Jeff Atwood and Robert "Uncle Bob" Martin have both blogged about the virtues of code katas.

I was wondering:

  • Has anyone found a code kata for web development?

I'm currently develop websites with ASP.NET, ASP.NET-MVC, and jQuery; but I suppose that a good web development code kata could be language-agnostic.

A good web development code kata might include:

  • Hosting a "Hello World" page
  • Creating a master page
  • Creating a menu
  • Creating CRUD pages

And eventually progress to more advanced tasks that incorporate:

  • jQuery (or any JavaScript Library)
  • AJAX
  • Flash or Silverlight
+3  A: 

I don't know any CodeKatas for web development, but I favorited What should a developer know before building a public web site?.

This is a great thread, very helpful and since it has a lot of concepts we need to know when developing websites. Maybe is a good resource for a possible CodeKata for web development? (it would be difficult to create one though, since in web development we have to worry from User Experience/Interface to SEO).

GmonC
+2  A: 

You can always invent your own.

I've used the five-dice version of Zilch (Greed, Zork, 10,000; it's a simple dice game known by many names.) See http://en.wikipedia.org/wiki/Greed%5F%28dice%5Fgame) for some rules.

The use cases are relatively simple. There's a form that presents the dice, the user picks dice to freeze and dice to roll. There are moderately complex rules for what scores and what does not score.

Sometimes the turn is over because the person does not want to roll. Sometimes the turn is over because the roll of the dice lead to an "losing" state.

I think this is a nice code kata because it doesn't do much, doesn't involve an extensive transactional database, but it does involve a few things of moderate complexity.

You can't do it in day, so it needs be broken into pieces for Code Dojo.

S.Lott
+1  A: 

I'm not sure any simple exercise is ever going to teach maintainability and scalability, but build a Cookbook application, and you can try out most anything on the user-facing parts of a web application.
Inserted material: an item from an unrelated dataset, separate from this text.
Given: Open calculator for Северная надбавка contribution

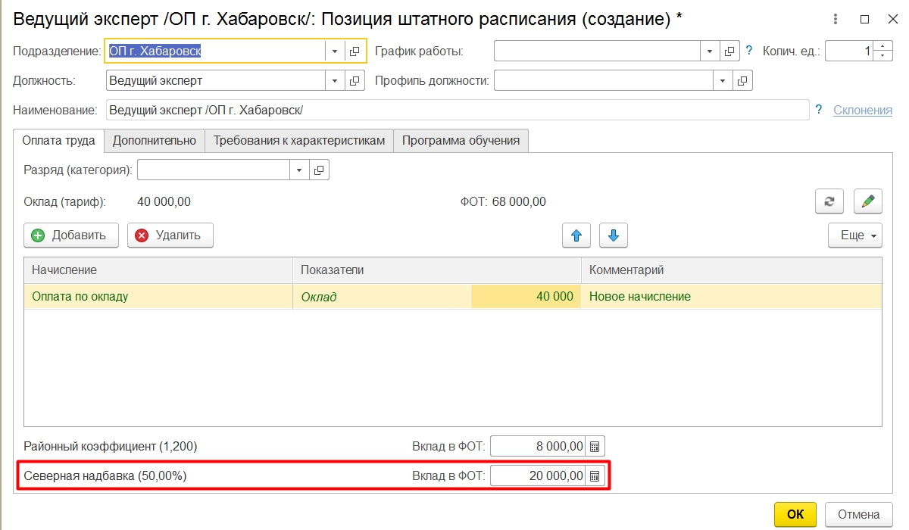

Recipes are the main data object, but you also have login/logout, security, forms, lists, as much AJAX as you'd like, and quite a bit of data modelling if you choose to go that route; ingredients, users variations, shopping lists, etc.

It's a very, very simple model to understand where you can go very deep in any direction while building it to learn a new web framework/language/tool/library/etc.